En mi casa estamos de mudanza. A falta de que se firmen las escrituras de venta de la casa, ya está todo listo. Por suerte el piso nuevo está cerca y podemos ir bajando las cosas poco a poco. Sin embargo, parece que de repente la casa se ha llenado de trastos inútiles.
En principio parece muy fácil, meter todo el contenido de los armarios en cajas. Hasta que una descubre el contenido de los armarios. Y además resulta que es de mis hermanos. Porque, vamos a ver ¿qué hago yo con la colección de muñequitos de plomo de mi hermano el pequeño? ¿O con los apuntes del mayor? Eso por no hablar de la colección de libros escolares de EGB que hay por casa. Tirarlos queda descartado, así que habrá que donarlos a algún sitio, para algo servirán, digo yo.
Y si nos metemos con mis cosas. Bueno. Es algo surrealista. Desde mi colección de tazos hasta los apuntes de la carrera. Hasta he reencontrado la orla. ¡La orla! Parece mentira, con la ilusión que me hizo en su momentos y ahí estaba, olvidada en una estantería y llena de polvo. Más o menos como el título.
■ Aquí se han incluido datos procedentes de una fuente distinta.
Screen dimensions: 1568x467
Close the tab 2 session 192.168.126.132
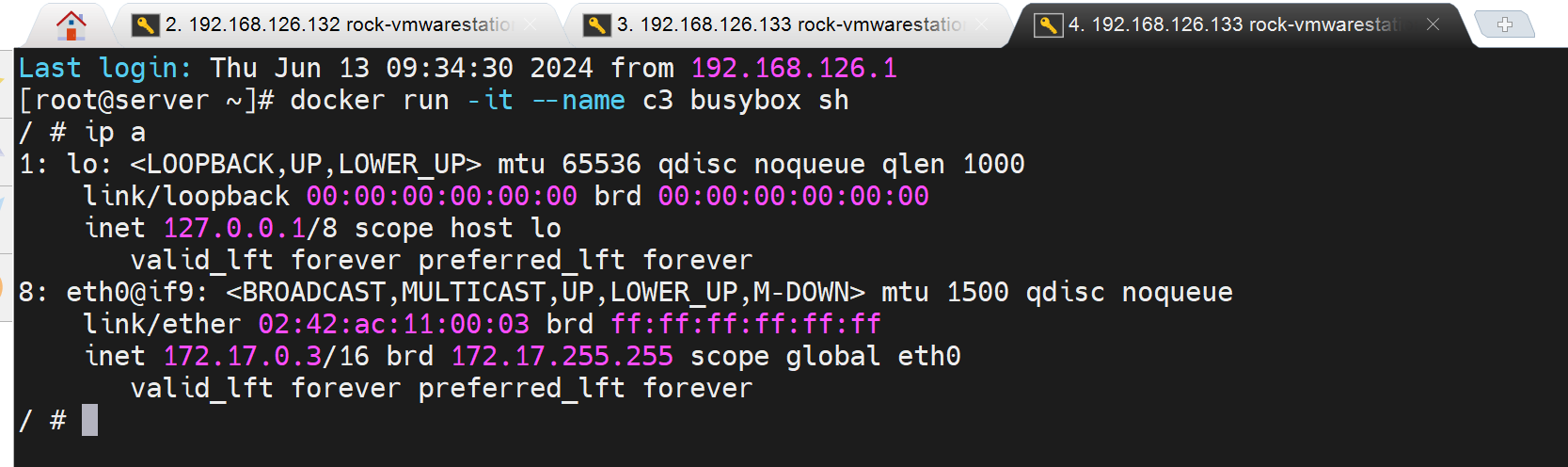[x=531, y=24]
Pero si sólo fuera eso. También están los libros, decenas de ellos, las fotos, los adornos, mi colección de "Fotogramas"... Hasta he encontrado el corcho de una botella de cava con una fecha escrita. ¿Para qué narices guardaría yo el corcho de una botella de cava, si además soy abstemia? Y cartas. Resultados de mudanzas anteriores y de tener amigos repartidos por media España.
Ni que decir tiene, también he encontrado mis viejos diarios. Menos mal que los recuerdos ocupan menos lugar que los cuadernos en los que están escritos. Y que el ridículo que produce leer ciertas cosas.
Hay que fastidiarse la de trastos que pueden encontrar cabida en el pequeño espacio de mi habitación. Y lo difícil que es decidir que hacer con todas ellas. Y me pregunto porqué algunos objetos, por inútiles que parezcan siguen produciendo en mí tal efecto que me resisto a tirarlos a la basura y les busco un hueco en las cajas, a la espera de que en la próxima mudanza sea capaz de deshacerme de ellos y de los recuerdos que tan poderosamente invocan. Mientras tanto, me siento como Frodo, incapaz de deshacerme de esa anillo único que son "mis cosas". Pero sin dejar de preguntarme dónde narices va a caber tanto trasto.